Passage shown:
◇ ◇ ◇ ◇ ◇
PESHAWAR: A study of electrification in the merged tribal districts of Khyber Pakhtunkhwa has suggested that a concerted government focus on solar power promises a renewable energy transition in the region besides supplementing grid electricity.

The Merged Areas Electrification Study, 2021, conducted by the United Nations Development Programme (UNDP) has analysed the rural electrification in merged districts to pave the way for an objective electricity policy assessment.

The study offers an overview of the existing electricity distribution system of the Tribal Areas Electricity Supply Company (Tesco) which it refers as hard energy path that focuses on lying lines after lines, incurring capital expenditures, building grid stations, setting up buildings, installing transformers and incurring expenditures which are costly, dirty slow and inefficient.

According to it, under the Tesco, the merged areas continue to endure a severe electricity crisis over the last decade with long blackouts, marred by adverse security conditions and law and order issue.

UNDP study gives overview of power distribution system in tribal districts

“Almost all sectors, including commercial and industrial operate at below optimal level because of inadequate power supply,” it said.

The study said the Tesco electricity distribution covers 57.3 per cent of the 5.3 million populations, while it gets Rs18 billion per year in power subsidies from the federal government since the areas have an exemption from electricity charges, which will remain valid until 2023.

The report said that this provision from the government hardly benefits local residents, as electricity demand is approximately 800 megawatts while Tesco fulfils only 200-250MWs of it resulting into a shortfall of 600 MWs leading to load shedding of 18-22 hours a day, which has compelled locals to look for alternatives.

Besides this the report also pointed out that uninterrupted supply from a grid was not possible for merged areas where 42 percent of population has no access to grid and even the portion connected to grid received only 4-6 hours of electricity. “In such a scenario, it becomes imperative to start combing through alternative solutions in which the renewable energy models stand at the forefront,” it said.

The study revealed people from region have welcomed distributive energy resources, especially the solar power, which the report refers as soft energy path. It said that the soft path was modular as well as built keeping customer requirements in mind. The path also matches customer requirements in scale and evolves as per the needs and requirements of the communities.
◇ ◇ ◇ ◇ ◇
Source material:
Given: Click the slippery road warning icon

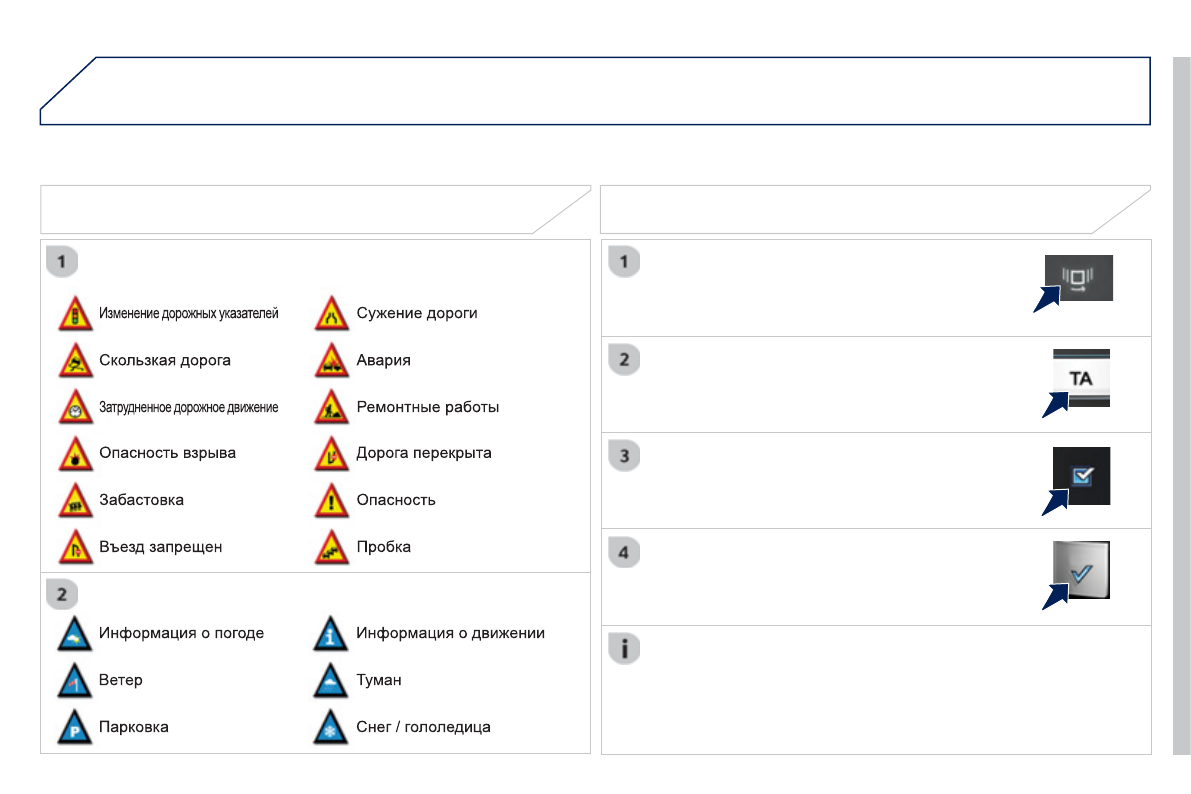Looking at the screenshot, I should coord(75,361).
◇ ◇ ◇ ◇ ◇
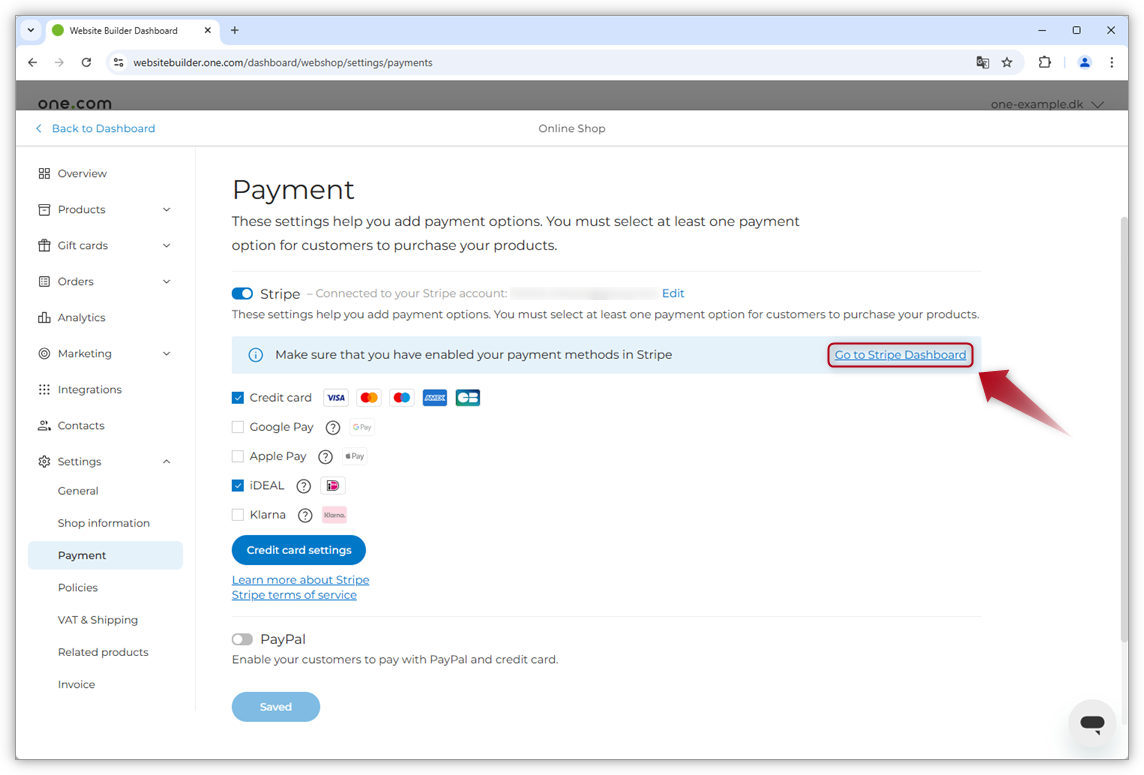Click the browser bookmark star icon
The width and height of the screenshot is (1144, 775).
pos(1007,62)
◇ ◇ ◇ ◇ ◇
Tasks for this exercise:
a) In the tribal districts electrification report, swap "rural electrification" for "village electrification" and give the part that opens with the words containing "The Merged Areas Electrification" and closes with "electricity policy assessment.".
b) Extend the tribal districts electrification report past its final sentence.
The listing has nothing to do with the tribal districts electrification report.

Results of the tasks:
a)
The Merged Areas Electrification Study, 2021, conducted by the United Nations Development Programme (UNDP) has analysed the village electrification in merged districts to pave the way for an objective electricity policy assessment.

b)
The report points out that presently merged area represented a community that was connected with solar energy with the exception of industrial consumers.

“Whether they are commercial markets, domestic consumers, hospitals, or schools, nearly everyone is connected with solar power.”

It said currently, merged areas have adapted solar photo voltaic cell technology at the heart of their daily lives with almost every household having either solar home system or Pico solar devices and field visits to Khyber and Mohmand tribal districts showed solar plates on almost every rooftop.

The study proposed to rethink electrification strategy for merged areas as government has been providing free electricity to domestic consumers for which it pays annual subsidy to the CPPA against units supplied.

However, even eight years after Tesco incorporation, the results showed a dismal picture.

It said on one hand, the communities were not satisfied with low-quality electricity, while on the other hand Tesco struggles financially, and government was burdened with an annual subsidy burden without a way forward.

It said a simple analysis showed that Tesco has dispatched 6,695 GWh of electricity to domestic consumers in the last 5 years, using a total subsidy amount of Rs. 80 billion. “Diverting this subsidy to high quality certified solar system installed for the same subsidy amount would have produced 12,923 GWh Units – almost twice of what Tesco delivered through the grid,” it added.